AML-associated antigens in the form of either 100 .mu.g of
freeze-thaw cell lysates from the bone marrow of terminally-ill
mice with AML or 100 .mu.g of WT-1 H-2Db peptide WT-1.sub.126-134
(RMFPNAPYL (SEQ ID NO:1)) was added to the mixture. The
cryo-polymerization process was intended to encapsulate the
biomolecules in the resulting macroporous hydrogel, referred to as
the vaccine cryogel (FIG. 1A). GM-CSF (encapsulation efficiency
87%), CpG-ODN (encapsulation efficiency 48%) and antigen release
(cell lysate encapsulation efficiency 77%; WT-1.sub.126-134
encapsulation efficiency 75%), was subsequently assayed by sandwich
enzyme-linked immunosorbent assay (ELISA), Oligreen assay and micro
bicinchoninic acid (micro-BCA) assay respectively. After a burst
release of about 8% of the loaded amount, GM-CSF eluted in a
sustained manner. 85% of the GM-CSF was released over the first 5
days in vitro (FIG. 1B). 50% of the CpG-ODN eluted from the
hydrogel within the first 2 days, followed by sustained release at
a slower rate (FIG. 1C). It has been previously demonstrated that
both GM-CSF and CpG-ODN, that are encapsulated and released in a
similar manner, retain their bioactivity (>80%) in vitro (21).

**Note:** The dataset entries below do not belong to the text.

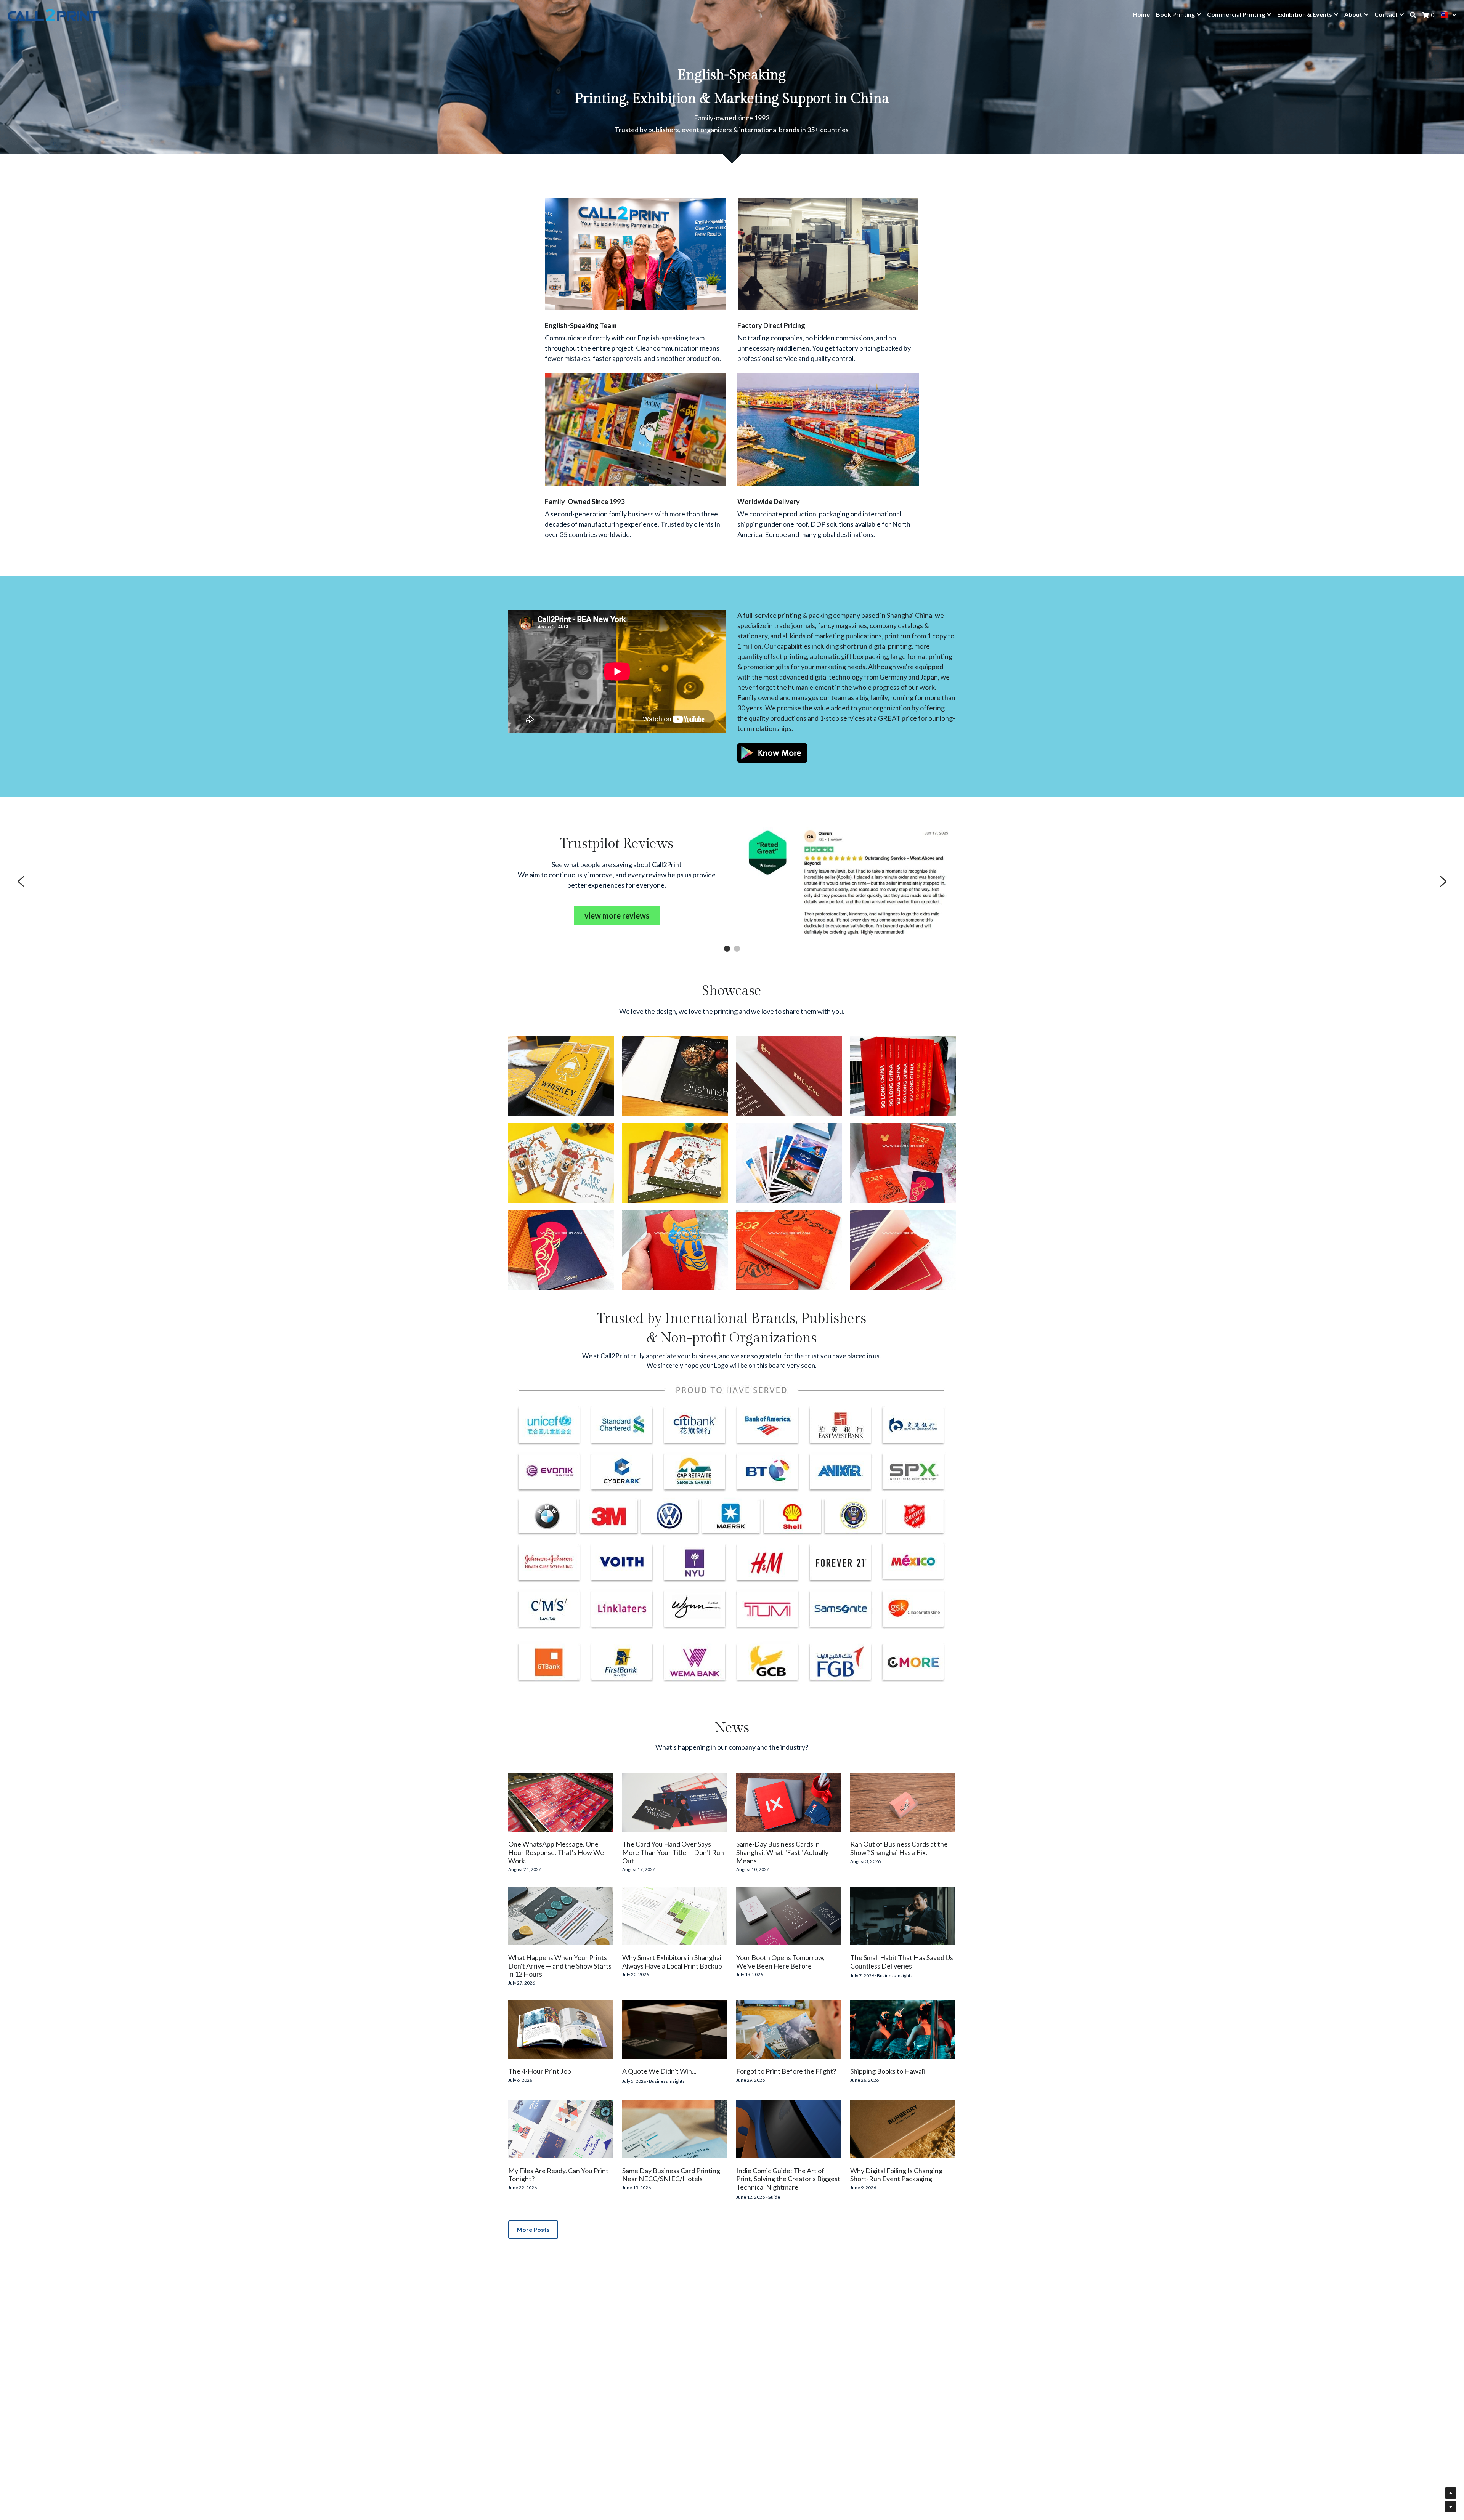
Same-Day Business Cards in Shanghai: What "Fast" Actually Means (782, 1852)
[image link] (772, 752)
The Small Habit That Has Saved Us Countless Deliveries (901, 1962)
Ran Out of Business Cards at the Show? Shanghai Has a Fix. (899, 1848)
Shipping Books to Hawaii (887, 2071)
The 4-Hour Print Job (539, 2071)
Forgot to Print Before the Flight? (786, 2071)
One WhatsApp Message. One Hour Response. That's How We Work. (556, 1852)
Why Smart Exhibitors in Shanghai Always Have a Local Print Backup (672, 1962)
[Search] (1413, 15)
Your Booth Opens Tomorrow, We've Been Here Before (780, 1962)
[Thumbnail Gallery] (561, 1075)
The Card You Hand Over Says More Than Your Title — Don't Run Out (673, 1852)
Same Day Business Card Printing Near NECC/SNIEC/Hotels (671, 2174)
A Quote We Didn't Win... (659, 2071)
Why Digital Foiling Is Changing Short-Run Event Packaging (896, 2174)
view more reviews (616, 915)
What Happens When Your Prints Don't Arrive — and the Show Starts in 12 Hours (560, 1966)
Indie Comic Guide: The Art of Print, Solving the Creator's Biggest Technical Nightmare (788, 2178)
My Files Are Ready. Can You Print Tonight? (558, 2174)
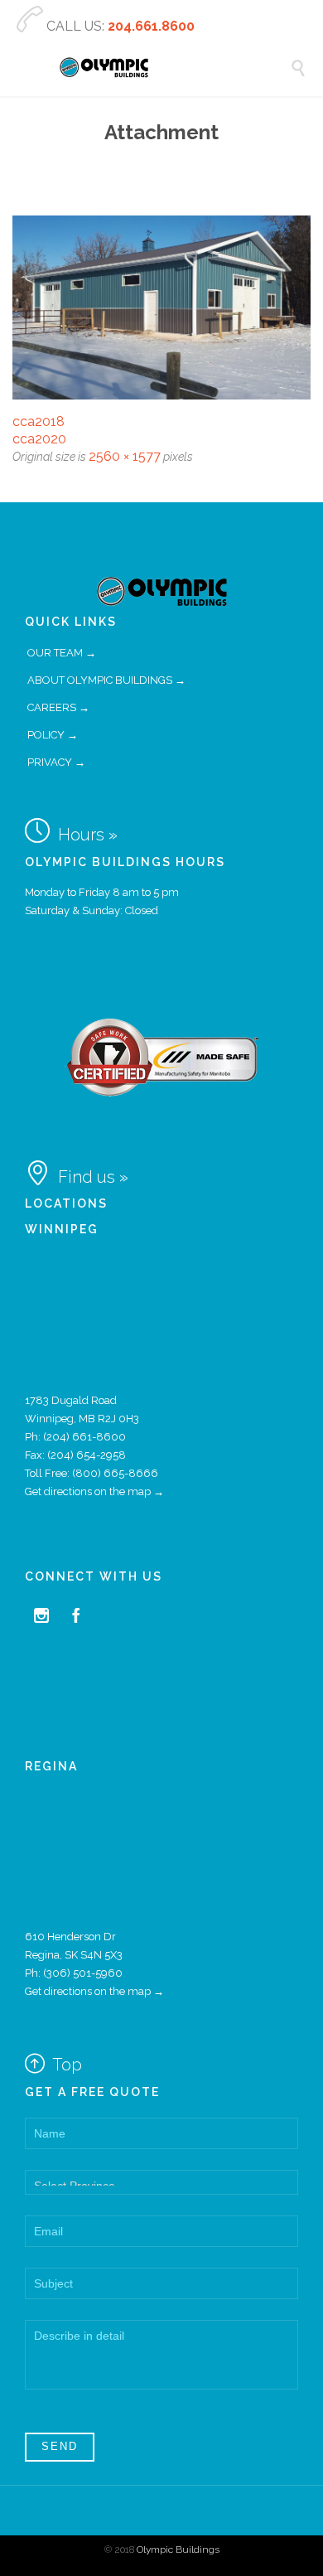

After a burst release of 3.3% of the WT-1.sub.126-134 or 8% of the
loaded cell lysates, over the first two days, the antigens released
in a sustained manner (FIG. 1D). Approximately 9 .mu.g of the cell
lysates and 4 .mu.g of the WT-1.sub.126-134 released over a period
of 10 days after the burst release.
[0093] Spatiotemporal Characterization of Innate Immune Cell
Trafficking
[0094] The macroporous cryogel was next analyzed for its ability to
induce the trafficking of host innate immune cells. Vaccine or
blank cryogels, which did not contain the encapsulated GM-CSF,
CpG-ODN and AML-associated antigen, were subcutaneously injected in
6-8 week old C57BL/6 mice. To grossly quantify infiltration in the
blank and vaccine cryogel after the injection, each subcutaneous
nodule was measured over a period of 6 weeks (FIG. 1E). In the
cryogel vaccine, nodule size rapidly increased in size over the
first 5 days, growing to approximately 25 times the initial volume,
followed by size reduction to 3-4 times the initial volume by day
40. In contrast, the blank scaffolds increased to approximately 15
times the initial volume and reduced to the original volume over
the same period. The cryogels and cells in the draining lymph nodes
(dLN) were harvested from mice and analyzed over a period of 2
weeks to quantify the dynamics of cell trafficking. The number of
cells present in the vaccine cryogel was 3- and 9-fold higher at
day 1 and 7, respectively, compared to the blank cryogel (FIG. 1F).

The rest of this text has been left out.